Der Vorplatz des neuen Feuerwehr-Gerätehauses in Westbevern ist voll mit Handwerkerfahrzeugen. An gefühlt allen Ecken und Enden wird gearbeitet, denn eigentlich ist das Projekt in der finalen Phase.

Eigentlich, denn genau das Thema Brandschutz sorgt dafür, dass der ursprünglich geplante Einweihungstermin Ende Februar verschoben werden muss. Und auch wenn sich keiner der Handwerker dazu öffentlich äußern will, hinter vorgehaltener Hand macht „typisch Deutschland und Bürokratie“ die Runde.

Denn der Grund für die Verzögerung sind die Brandschutztüren in der Halle. „Die werden aufgrund einer komplizierten, aber leider notwendigen Zustimmung im Einzelfall nicht rechtzeitig geliefert werden“, erläutert Baubereichsleiter Stefan Klein-Ridder.

„Das Ganze ist von außen betrachtet schwer nachvollziehbar, für unsere Fachplaner und uns auch unerwartet, aber am Ende nicht zu ändern.“
Stefan Klein-Ridder

Das Ganze ist sehr kompliziert und lässt sich vereinfacht auf folgenden Nenner bringen: Im Detail geht es um die Verwendung einer T-30-Brandschutztür in einer F-30-Holztafelbauwand. Beide Bauprodukte haben zwar eine gültige Zulassung, in der Kombination aber nicht, so Klein-Ridder. „Von außen betrachtet schwer nachvollziehbar, für unsere Fachplaner und uns auch unerwartet, aber am Ende nicht zu ändern“, sagt er.

Eine gute Nachricht betrifft allerdings die Kosten: „Das Projekt ist natürlich noch nicht schlussgerechnet, aber wir gehen stark davon aus, dass wir im Kostenrahmen bleiben“, sagt der Verwaltungsmann. Zur Erinnerung: Mit 4,5 Millionen Euro war das Projekt veranschlagt.

Wie berichtet, ist das neue Gerätehaus in seiner Art ziemlich einzigartig, denn es ist in Holzrahmen-Bauweise erstellt worden.

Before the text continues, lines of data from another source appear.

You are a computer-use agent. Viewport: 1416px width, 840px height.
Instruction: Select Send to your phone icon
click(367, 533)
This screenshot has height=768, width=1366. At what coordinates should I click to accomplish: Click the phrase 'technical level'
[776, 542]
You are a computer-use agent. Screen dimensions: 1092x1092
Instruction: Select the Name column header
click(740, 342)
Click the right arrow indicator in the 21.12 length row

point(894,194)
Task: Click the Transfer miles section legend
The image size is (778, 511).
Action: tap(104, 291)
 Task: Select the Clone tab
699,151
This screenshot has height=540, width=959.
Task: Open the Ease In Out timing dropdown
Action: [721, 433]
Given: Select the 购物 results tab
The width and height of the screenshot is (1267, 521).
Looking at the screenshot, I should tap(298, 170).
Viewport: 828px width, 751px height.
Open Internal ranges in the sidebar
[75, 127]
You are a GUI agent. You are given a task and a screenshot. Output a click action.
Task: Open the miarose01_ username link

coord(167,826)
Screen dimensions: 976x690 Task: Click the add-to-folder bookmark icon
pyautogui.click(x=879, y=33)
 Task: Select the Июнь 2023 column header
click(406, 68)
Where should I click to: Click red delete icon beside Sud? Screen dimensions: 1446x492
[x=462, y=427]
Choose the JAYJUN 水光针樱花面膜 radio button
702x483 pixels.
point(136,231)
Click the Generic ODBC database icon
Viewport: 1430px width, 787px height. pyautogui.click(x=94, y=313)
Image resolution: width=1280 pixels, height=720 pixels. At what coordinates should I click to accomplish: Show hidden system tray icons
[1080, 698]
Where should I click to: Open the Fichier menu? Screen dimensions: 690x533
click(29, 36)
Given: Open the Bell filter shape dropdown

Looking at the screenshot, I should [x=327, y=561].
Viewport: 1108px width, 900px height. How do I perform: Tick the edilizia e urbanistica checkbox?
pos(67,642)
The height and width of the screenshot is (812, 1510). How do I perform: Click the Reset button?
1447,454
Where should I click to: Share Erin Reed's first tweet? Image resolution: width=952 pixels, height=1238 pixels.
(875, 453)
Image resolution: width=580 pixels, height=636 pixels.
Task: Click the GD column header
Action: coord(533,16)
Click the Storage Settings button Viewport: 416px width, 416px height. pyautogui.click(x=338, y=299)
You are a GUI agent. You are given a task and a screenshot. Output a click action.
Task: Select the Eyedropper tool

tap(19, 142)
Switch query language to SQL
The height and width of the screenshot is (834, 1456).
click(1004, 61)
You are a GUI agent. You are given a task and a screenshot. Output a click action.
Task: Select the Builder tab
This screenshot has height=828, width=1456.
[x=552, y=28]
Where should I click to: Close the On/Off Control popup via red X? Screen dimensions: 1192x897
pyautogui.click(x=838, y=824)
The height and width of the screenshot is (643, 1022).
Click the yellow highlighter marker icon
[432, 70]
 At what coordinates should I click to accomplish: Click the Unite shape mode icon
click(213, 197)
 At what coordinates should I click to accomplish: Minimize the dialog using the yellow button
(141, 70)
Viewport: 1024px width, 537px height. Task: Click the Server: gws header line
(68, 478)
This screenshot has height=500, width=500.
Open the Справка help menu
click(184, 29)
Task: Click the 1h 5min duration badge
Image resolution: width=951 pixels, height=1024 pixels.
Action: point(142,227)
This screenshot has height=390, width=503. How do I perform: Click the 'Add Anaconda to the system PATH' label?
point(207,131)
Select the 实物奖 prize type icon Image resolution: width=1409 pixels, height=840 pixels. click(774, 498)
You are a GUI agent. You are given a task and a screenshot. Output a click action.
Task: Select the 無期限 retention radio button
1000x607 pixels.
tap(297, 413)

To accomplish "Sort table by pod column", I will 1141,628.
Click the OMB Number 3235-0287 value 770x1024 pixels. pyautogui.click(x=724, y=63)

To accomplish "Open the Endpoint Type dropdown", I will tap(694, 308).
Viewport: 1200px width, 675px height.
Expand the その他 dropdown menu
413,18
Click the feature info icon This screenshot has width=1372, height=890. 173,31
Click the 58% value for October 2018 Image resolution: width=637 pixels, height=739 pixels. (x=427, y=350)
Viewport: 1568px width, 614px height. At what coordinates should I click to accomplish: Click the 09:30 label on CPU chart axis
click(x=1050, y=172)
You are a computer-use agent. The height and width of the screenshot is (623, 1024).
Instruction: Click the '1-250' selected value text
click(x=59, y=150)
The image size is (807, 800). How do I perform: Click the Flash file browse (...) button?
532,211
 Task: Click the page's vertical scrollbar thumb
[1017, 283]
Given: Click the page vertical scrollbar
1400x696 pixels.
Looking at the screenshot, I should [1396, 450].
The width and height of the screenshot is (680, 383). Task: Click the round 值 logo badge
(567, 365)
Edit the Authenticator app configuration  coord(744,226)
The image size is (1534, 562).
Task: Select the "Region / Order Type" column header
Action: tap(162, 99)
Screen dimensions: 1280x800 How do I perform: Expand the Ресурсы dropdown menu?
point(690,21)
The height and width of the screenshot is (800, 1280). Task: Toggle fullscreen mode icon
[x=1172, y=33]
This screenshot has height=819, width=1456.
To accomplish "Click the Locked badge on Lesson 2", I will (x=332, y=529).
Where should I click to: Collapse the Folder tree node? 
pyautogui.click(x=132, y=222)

Dirk Betz von „Schnoklake Betz Dömer Architekten“ hat ein wenig recherchiert. Demnach sei das nächste Gebäude dieser Art erst in Tübingen zu finden.

Energetisches Gesamtkonzept

Entstanden ist ein Gebäude mit Schulungs- und Aufenthaltsräumen, einer Werkstatt und Umkleiden. Hinzu kommt eine Fahrzeughalle mit Waschhalle. Fünf Fahrzeuge finden dort Platz, die aktuelle Wache bietet nur Raum für drei Fahrzeuge. Abgerundet wird das Gesamtkonzept – das neueste Erkenntnisse aus dem Bereich der Planungen von Gerätehäusern berücksichtigt – durch energetische Maßnahmen: Eine Wärmepumpe, eine entsprechende Wärmerückgewinnung und solare Unterstützung beim Heizen gehören dazu.

Dieser Aspekt wird nach Angaben der Planer ergänzt durch eine hybride Konstruktionsweise, bei der statisch und brandschutztechnisch notwendige Wände und Stützen massiv sind, Außenwände und Fassade aber in Holzbauweise als CO₂-Speicher dienen. Ein begrüntes Dach und eine Holzfassade aus geflammter Douglasie sind weitere Aspekte.

Ein Hingucker soll vor allem die Fahrzeughalle sein, sobald das Gebäude bezogen ist. Diese ist als Schaufenster konzipiert und wird feuerwehr-rot gestrichen, um klar auf den Verwendungszweck hinzuweisen.

Dass die neue Wache nur einen Steinwurf von der alten entfernt entstanden ist, hat einen Hintergrund: Eine Standortuntersuchung im Jahr 2015 hatte den bestehenden Standort beziehungsweise sein direktes Umfeld als optimal für die Erreichbarkeit durch die Freiwillige Feuerwehr ermittelt. Das Areal war zuvor eine landwirtschaftlich genutzte Fläche.